In their first issue, the Zunigas argue that the trial court erred by determining that their claims were waived by the FAAA’s waiver of liability. In their second issue, they argue that Zuniga was not a "participant" in a farm animal activity as that term is defined within the Act, but an employee of the Waaks, and therefore, under Dodge and other law, the Act does not bar their claims. In their third issue, they argue that they raised at least a fact issue as to whether the Waaks were exempt from the application of the Texas Workers' Compensation Act and were, therefore, required to maintain workers' compensation insurance for their employees and did not. The first two issues concern the proper construction of the FAAA and our interpretation of its predecessor, the Equine Act, in Dodge . The third concerns the construction of the Workers' Compensation Act and its application to this case. All three issues require us to construe the applicable statutes.
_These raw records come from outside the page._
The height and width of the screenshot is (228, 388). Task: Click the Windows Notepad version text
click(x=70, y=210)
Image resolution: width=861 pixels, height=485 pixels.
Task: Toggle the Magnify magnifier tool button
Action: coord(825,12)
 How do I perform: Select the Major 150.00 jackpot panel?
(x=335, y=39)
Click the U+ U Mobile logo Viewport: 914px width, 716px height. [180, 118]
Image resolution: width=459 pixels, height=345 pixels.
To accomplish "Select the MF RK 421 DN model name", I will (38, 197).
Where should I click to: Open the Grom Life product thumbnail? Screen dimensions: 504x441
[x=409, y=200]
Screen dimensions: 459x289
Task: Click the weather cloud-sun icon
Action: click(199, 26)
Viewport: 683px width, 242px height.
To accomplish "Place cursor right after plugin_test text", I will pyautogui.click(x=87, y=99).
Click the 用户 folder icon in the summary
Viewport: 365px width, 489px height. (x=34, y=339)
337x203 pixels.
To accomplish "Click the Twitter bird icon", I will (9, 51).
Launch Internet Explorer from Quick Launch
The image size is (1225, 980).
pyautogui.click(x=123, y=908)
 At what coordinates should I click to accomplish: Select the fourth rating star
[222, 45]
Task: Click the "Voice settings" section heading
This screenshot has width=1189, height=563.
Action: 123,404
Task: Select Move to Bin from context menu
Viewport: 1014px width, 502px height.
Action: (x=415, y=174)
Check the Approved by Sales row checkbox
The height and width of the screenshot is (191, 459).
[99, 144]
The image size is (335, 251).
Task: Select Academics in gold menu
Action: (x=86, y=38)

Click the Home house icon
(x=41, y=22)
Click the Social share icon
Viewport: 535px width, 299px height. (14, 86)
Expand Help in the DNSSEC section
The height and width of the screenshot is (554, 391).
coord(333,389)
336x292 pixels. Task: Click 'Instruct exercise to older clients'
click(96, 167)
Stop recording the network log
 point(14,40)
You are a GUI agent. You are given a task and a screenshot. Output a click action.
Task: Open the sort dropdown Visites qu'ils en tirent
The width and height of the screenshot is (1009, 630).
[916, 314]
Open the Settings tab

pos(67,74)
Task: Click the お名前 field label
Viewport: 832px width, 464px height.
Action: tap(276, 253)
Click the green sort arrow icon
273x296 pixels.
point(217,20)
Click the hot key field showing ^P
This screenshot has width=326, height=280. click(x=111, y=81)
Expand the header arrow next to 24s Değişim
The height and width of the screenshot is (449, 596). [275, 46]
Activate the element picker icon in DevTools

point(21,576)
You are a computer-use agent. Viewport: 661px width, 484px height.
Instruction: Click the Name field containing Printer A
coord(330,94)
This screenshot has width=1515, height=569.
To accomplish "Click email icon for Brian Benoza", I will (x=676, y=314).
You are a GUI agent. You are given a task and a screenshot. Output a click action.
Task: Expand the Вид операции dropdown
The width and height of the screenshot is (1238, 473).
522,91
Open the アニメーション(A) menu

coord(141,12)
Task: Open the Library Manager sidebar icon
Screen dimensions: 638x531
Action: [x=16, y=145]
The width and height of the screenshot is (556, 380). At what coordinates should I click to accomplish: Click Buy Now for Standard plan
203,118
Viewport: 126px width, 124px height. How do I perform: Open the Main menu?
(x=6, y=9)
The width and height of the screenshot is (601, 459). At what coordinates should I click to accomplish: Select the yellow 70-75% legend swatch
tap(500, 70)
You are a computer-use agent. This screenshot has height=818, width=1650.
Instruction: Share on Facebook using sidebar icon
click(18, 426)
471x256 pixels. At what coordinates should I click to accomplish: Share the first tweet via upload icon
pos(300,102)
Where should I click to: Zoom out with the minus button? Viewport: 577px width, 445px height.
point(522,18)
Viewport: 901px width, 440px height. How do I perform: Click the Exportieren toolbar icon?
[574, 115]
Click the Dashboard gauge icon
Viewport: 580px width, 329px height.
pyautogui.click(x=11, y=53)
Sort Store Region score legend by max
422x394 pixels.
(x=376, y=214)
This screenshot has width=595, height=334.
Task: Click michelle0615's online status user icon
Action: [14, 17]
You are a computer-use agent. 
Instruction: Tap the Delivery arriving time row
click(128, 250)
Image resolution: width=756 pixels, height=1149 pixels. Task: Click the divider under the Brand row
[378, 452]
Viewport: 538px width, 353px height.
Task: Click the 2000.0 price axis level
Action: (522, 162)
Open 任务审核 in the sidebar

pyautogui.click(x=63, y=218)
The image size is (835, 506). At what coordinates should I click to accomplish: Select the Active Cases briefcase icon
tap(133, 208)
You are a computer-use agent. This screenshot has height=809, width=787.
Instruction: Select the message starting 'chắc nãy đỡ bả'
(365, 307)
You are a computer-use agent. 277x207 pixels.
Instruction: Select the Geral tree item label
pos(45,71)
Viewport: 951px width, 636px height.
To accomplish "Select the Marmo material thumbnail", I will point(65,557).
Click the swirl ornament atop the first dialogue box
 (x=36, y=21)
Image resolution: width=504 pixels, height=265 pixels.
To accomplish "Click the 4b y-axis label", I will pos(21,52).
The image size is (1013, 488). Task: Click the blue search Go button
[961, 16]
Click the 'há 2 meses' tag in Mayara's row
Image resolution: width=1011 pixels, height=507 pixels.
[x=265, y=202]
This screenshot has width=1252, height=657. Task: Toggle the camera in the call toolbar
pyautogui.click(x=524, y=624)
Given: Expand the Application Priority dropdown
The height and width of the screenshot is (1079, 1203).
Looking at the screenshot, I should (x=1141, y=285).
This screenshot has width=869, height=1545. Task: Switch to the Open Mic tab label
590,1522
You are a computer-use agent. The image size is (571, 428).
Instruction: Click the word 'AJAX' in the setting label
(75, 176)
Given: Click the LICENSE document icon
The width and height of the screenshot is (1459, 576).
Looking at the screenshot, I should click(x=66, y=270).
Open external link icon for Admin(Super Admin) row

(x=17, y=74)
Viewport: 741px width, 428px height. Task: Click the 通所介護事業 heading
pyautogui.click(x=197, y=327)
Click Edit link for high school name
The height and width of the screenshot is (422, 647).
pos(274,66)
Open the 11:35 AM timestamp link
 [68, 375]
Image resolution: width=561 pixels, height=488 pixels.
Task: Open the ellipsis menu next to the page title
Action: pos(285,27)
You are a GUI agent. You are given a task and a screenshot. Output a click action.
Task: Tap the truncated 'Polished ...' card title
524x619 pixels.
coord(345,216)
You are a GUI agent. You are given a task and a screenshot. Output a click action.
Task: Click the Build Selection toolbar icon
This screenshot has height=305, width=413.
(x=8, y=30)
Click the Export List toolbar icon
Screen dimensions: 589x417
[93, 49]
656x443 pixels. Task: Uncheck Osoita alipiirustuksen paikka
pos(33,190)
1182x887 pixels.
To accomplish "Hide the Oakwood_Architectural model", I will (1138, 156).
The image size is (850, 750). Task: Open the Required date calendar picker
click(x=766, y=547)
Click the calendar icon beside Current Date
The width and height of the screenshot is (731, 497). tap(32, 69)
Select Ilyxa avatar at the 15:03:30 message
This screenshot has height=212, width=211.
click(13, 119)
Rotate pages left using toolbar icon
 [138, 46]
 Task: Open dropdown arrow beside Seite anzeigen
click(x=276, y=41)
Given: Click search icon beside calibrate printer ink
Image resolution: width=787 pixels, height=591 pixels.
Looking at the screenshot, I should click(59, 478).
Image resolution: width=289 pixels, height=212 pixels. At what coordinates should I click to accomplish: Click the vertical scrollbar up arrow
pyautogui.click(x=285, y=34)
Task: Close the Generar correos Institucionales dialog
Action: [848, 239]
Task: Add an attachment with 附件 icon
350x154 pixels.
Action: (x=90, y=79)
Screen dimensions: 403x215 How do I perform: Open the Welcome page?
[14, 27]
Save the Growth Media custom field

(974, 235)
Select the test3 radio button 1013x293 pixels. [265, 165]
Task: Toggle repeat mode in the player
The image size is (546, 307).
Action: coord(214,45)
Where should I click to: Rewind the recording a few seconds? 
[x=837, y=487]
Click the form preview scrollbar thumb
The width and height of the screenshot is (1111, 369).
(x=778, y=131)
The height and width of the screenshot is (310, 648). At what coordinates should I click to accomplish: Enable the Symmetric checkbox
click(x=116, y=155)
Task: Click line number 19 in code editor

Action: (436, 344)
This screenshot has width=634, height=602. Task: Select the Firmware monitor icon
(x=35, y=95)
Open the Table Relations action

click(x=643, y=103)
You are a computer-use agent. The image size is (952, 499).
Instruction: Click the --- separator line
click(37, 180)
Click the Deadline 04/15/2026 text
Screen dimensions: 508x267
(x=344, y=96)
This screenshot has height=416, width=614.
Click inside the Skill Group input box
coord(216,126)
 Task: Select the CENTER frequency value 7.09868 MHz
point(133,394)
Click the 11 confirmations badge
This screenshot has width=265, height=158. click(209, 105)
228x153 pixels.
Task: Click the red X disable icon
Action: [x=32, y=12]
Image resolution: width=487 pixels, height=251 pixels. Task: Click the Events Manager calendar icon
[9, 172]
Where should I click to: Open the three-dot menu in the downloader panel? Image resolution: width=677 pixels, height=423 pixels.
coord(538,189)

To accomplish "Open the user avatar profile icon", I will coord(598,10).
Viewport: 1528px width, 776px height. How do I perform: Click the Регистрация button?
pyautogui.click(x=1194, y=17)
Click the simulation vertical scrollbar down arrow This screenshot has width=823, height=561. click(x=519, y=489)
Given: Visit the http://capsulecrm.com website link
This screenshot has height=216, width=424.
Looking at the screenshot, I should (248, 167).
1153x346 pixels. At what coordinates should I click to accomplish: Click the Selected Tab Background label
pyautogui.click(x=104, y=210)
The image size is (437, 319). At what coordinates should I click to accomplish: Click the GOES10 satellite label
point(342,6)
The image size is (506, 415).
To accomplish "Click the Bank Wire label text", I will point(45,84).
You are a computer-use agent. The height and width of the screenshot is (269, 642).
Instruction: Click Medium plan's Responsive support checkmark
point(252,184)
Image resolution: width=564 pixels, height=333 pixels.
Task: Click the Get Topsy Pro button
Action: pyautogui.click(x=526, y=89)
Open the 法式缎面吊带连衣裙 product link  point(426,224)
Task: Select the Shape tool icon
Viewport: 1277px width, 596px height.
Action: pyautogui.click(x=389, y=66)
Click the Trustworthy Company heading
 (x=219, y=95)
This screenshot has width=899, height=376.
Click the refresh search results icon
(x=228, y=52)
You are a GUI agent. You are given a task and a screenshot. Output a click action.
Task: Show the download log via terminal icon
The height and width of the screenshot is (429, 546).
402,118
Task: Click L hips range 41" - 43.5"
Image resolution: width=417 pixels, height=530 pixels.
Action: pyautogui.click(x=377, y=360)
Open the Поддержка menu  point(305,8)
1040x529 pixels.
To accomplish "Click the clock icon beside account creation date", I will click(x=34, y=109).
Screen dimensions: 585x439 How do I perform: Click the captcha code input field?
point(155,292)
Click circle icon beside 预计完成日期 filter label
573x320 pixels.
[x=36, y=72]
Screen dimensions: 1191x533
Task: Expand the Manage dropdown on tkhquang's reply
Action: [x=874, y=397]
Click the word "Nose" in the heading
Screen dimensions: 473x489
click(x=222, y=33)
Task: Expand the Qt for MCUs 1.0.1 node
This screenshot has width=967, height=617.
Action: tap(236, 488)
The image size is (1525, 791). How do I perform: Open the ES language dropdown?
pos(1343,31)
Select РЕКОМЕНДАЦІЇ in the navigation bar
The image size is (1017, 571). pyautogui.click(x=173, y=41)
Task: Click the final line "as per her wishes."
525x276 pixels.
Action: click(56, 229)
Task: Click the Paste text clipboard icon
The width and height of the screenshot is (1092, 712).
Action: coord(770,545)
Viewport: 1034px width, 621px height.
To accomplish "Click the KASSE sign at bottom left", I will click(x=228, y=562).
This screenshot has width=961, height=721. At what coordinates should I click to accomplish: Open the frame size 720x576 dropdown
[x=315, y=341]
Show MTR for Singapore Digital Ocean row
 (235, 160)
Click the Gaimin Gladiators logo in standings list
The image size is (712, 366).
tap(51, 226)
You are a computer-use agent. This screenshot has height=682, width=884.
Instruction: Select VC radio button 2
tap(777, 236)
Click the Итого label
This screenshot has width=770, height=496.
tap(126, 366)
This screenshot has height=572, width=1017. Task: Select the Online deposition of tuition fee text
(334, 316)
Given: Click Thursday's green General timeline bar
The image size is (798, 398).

Statutory interpretation is subject to de novo review. Lippincott v. Whisenhunt , 462 S.W.3d 507, 509 (Tex. 2015). Statutory language must be analyzed in its context, considering both the specific sections at issue and the statute as a whole. Castleman v. Internet Money Ltd. , 546 S.W.3d 684, 688 (Tex. 2018). "If a statute is worded clearly, we must honor its plain language, unless that interpretation would lead to absurd results." Combs v. Health Care Servs. Corp. , 401 S.W.3d 623, 629 (Tex. 2013). We interpret a statute by applying the plain meaning of the words used in the statute. See Lippincott , 462 S.W.3d at 509. "We read statutes contextually to give effect to every word, clause, and sentence, because every word or phrase is presumed to have been intentionally used with a meaning and a purpose." Fort Worth Transp. Auth. v. Rodriguez , 547 S.W.3d 830, 838 (Tex. 2018). We rely solely on the plain meaning of the words used "unless a different meaning is supplied by legislative definition or is apparent from the context, or the plain meaning leads to absurd results." Id. ; Tex. Lottery Comm'n v. First State Bank of DeQueen , 325 S.W.3d 628, 635 (Tex. 2010) ; accord Tanya L. McCabe Tr. v. Ranger Energy LLC , 531 S.W.3d 783, 794 (Tex. App.—Houston [1st Dist.] 2016, pet. denied). "When a statute’s language is clear and unambiguous, it is inappropriate to resort to rules of construction or extrinsic aids to construe the language." City of Rockwall v. Hughes , 246 S.W.3d 621, 626 (Tex. 2008) ; accord Molinet v. Kimbrell , 356 S.W.3d 407, 414 (Tex. 2011).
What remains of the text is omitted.